» Exercise brief: Transcribe each line of the records below exactly, excluding any embedded images.

[Dataset entries]
□ □ □ □

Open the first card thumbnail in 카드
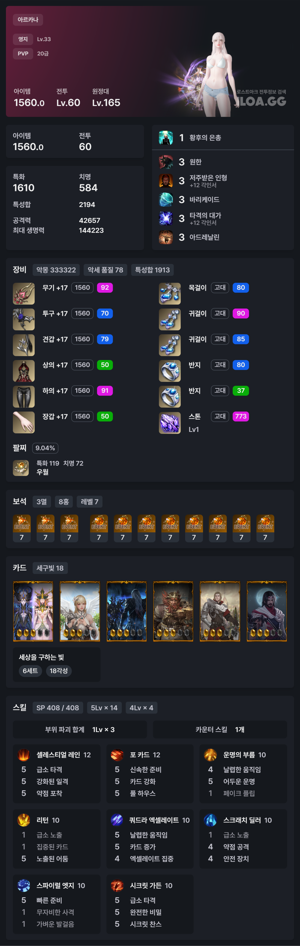 tap(33, 611)
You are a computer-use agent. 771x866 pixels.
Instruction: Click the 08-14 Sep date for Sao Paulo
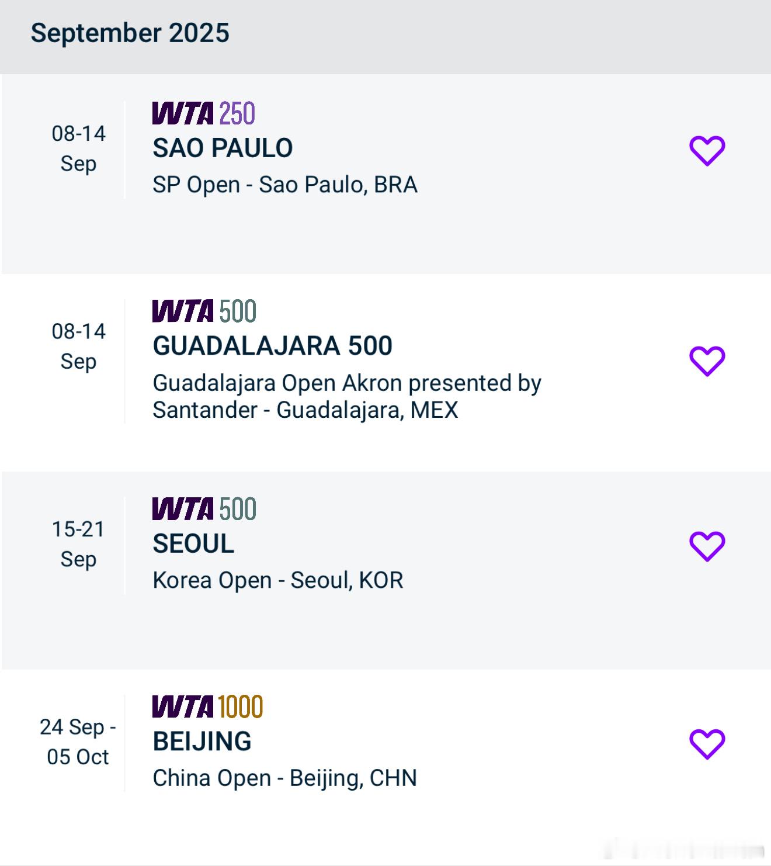pyautogui.click(x=78, y=148)
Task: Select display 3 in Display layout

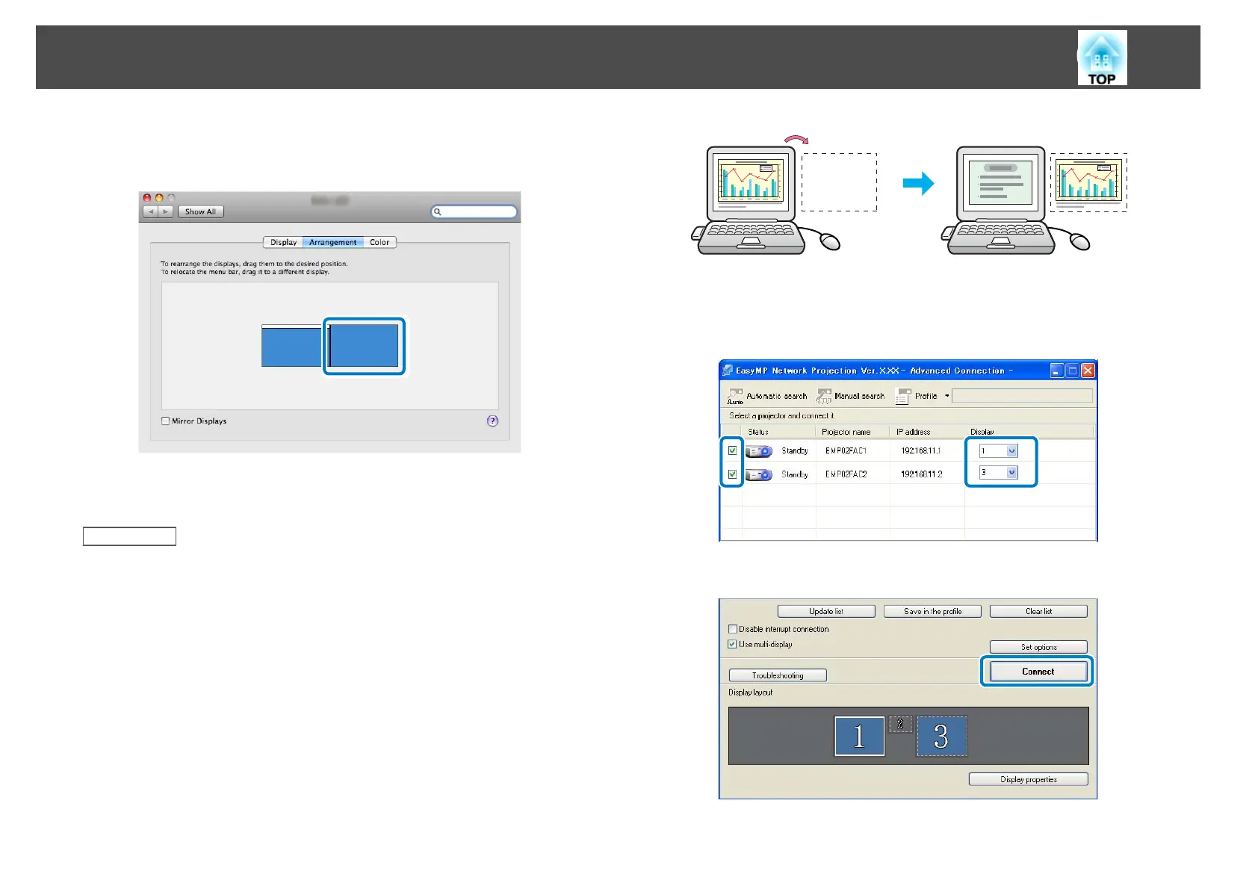Action: [941, 737]
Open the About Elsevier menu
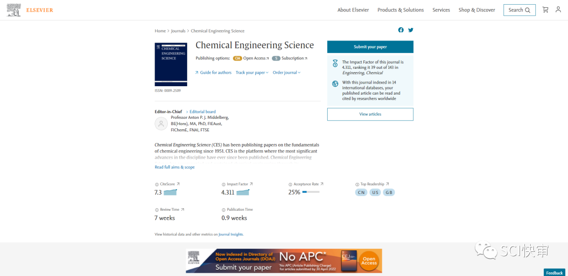568x276 pixels. [x=353, y=10]
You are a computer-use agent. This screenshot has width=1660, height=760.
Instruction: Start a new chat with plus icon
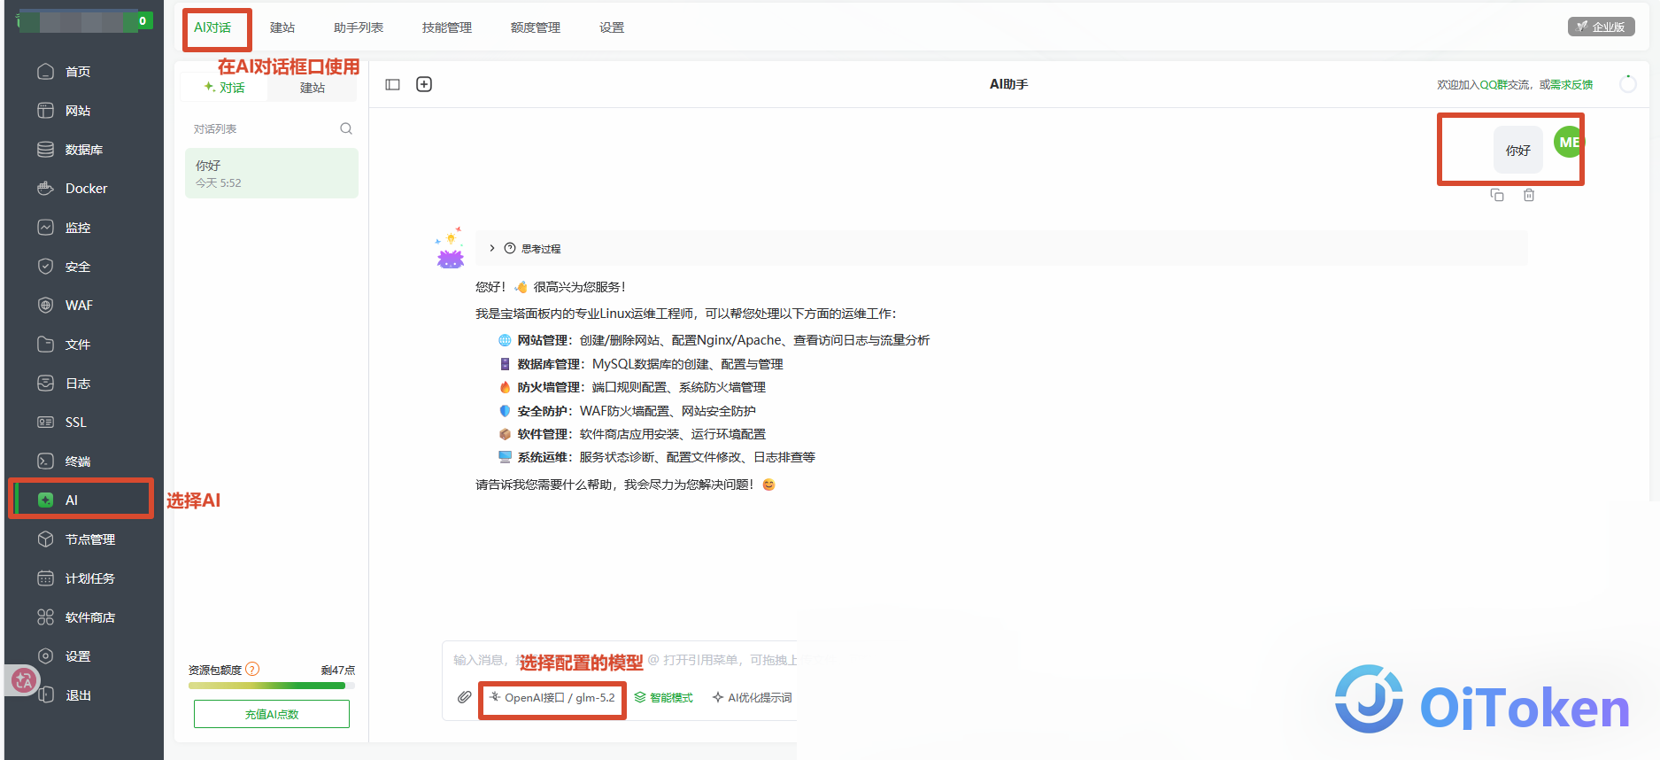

□ □ □ □

» Expected answer:
Open the first card thumbnail in 카드
 tap(33, 611)
You are a computer-use agent. 771x866 pixels.
Instruction: Click the 08-14 Sep date for Sao Paulo
pyautogui.click(x=78, y=148)
Task: Select display 3 in Display layout

Action: [941, 737]
Open the About Elsevier menu
568x276 pixels. [x=353, y=10]
You are a computer-use agent. This screenshot has width=1660, height=760.
Instruction: Start a new chat with plus icon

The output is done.